Mr Knight, 37, spent ten weeks in a coma and was left blind, partially deaf, brain-damaged and in need of 24-hour care after the poisoning in April 2005.
Judge Simon Tonking told Knight she showed "little remorse" and would serve at least 15 years for the attempted murder before being eligible for parole.
Her offence was "committed either wholly or predominantly for gain", the judge said and added that she had shown a lack of mercy as she watched her husband's illness take hold.
"The devastation you have brought to his life is apparent to everyone who saw him giving evidence in this case," said Judge Tonking.
Knight, of Meir Hay, Stoke-on-Trent, rocked back and forth and cried during the sentencing at Stafford Crown Court.
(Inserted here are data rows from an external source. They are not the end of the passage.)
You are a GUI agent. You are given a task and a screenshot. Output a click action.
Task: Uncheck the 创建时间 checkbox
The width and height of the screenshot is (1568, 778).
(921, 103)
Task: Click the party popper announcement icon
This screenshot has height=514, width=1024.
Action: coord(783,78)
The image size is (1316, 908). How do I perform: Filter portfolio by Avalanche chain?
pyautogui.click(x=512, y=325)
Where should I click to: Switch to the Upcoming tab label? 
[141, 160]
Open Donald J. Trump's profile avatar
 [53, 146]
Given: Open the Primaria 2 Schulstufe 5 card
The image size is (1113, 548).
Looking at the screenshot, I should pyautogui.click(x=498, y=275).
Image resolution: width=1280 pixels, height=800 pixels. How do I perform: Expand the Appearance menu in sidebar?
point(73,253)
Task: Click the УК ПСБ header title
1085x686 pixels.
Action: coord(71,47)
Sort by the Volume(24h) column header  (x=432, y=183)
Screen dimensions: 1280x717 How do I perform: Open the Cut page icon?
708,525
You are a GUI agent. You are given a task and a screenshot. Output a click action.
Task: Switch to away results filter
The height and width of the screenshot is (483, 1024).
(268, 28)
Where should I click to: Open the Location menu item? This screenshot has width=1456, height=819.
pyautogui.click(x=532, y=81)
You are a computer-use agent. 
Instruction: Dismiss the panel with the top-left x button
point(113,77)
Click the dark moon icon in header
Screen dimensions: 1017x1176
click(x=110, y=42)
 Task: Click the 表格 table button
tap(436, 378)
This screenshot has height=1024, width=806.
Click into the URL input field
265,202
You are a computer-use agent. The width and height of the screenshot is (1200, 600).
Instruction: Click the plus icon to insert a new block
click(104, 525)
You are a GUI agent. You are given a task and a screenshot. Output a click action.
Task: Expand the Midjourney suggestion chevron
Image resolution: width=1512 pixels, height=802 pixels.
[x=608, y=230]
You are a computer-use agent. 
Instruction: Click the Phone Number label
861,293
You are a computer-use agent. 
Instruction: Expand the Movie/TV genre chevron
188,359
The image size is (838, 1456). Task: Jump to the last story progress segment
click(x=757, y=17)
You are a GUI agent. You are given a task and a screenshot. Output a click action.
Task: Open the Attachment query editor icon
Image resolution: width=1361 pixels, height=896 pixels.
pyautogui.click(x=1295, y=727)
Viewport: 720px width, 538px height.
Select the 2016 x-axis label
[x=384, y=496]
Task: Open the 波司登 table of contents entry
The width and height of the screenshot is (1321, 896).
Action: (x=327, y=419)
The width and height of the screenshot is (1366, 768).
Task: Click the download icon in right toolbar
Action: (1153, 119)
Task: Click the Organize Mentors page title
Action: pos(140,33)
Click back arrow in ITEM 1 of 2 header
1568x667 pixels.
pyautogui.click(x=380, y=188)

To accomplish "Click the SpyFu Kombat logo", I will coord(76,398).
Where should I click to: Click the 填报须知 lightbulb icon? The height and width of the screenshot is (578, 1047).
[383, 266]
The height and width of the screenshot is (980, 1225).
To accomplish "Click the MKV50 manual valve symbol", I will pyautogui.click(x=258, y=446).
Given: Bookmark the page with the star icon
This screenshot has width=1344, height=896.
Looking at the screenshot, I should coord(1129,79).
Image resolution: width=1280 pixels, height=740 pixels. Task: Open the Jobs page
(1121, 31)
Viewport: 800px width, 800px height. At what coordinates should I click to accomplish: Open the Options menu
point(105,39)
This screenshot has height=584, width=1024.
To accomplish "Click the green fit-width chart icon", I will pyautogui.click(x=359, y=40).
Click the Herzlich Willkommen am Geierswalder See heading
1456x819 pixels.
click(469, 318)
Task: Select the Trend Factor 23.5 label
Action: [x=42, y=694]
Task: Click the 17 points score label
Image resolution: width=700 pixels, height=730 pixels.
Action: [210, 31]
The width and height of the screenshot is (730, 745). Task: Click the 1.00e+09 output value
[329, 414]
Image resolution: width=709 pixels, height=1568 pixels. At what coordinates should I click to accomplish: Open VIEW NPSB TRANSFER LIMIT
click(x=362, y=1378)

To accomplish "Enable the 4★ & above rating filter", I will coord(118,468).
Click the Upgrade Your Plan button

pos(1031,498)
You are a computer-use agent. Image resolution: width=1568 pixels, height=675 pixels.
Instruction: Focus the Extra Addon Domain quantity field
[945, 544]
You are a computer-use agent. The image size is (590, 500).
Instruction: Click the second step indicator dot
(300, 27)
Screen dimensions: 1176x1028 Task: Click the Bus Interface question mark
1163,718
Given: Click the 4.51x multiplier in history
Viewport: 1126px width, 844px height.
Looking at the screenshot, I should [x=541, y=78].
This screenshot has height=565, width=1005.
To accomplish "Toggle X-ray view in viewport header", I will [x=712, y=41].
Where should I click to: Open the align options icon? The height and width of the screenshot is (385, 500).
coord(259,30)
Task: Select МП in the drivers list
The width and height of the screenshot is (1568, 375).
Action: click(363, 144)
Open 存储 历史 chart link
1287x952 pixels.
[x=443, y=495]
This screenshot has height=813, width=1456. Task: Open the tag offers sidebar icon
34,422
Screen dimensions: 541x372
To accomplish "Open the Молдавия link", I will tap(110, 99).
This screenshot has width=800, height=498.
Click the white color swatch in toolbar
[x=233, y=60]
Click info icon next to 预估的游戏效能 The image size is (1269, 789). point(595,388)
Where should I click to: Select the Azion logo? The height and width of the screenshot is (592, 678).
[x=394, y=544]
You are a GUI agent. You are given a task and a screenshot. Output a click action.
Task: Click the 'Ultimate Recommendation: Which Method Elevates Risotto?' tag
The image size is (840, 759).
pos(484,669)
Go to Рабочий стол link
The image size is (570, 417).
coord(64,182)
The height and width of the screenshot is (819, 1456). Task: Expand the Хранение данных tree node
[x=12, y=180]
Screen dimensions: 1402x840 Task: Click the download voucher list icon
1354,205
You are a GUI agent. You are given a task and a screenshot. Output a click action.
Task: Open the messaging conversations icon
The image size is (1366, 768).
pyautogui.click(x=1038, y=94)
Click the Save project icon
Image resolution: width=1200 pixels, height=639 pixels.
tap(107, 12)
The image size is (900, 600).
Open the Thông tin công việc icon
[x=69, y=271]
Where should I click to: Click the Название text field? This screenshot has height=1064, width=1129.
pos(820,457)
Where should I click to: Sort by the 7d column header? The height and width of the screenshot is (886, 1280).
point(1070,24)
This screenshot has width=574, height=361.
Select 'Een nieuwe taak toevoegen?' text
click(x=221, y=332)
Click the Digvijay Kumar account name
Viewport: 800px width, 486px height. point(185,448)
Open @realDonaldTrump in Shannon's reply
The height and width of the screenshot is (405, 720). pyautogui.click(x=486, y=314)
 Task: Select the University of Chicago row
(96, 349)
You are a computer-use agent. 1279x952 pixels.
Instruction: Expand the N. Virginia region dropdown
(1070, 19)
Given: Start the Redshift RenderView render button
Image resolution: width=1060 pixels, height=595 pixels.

Last month, a jury at the same court took eight hours to convict her following a three-week trial.
She had planned to use the £130,000 death benefit from her husband's employer, JCB in Uttoxeter, Staffordshire, to pay off mounting debts after forging her husband's signature to take out two loans for £17,000.
The former brewery worker, who married at 19, used the internet to find a method of killing. She then put anti-freeze in her husband's red wine and Indian takeaway.
Lee Knight: Brain damaged after wife poisoned him
She also told Miss Johnson about her plot to poison Mr Knight, showing her anti-freeze in her kitchen cupboard.
Yesterday, the court heard that Knight was "living in a world of fantasy" and her idea to kill her husband began as "idle musings of a bored and lonely housewife".
Detective Constable Martin Smith, who led the inquiry into the plot, said Mr Knight was trying to rebuild his life.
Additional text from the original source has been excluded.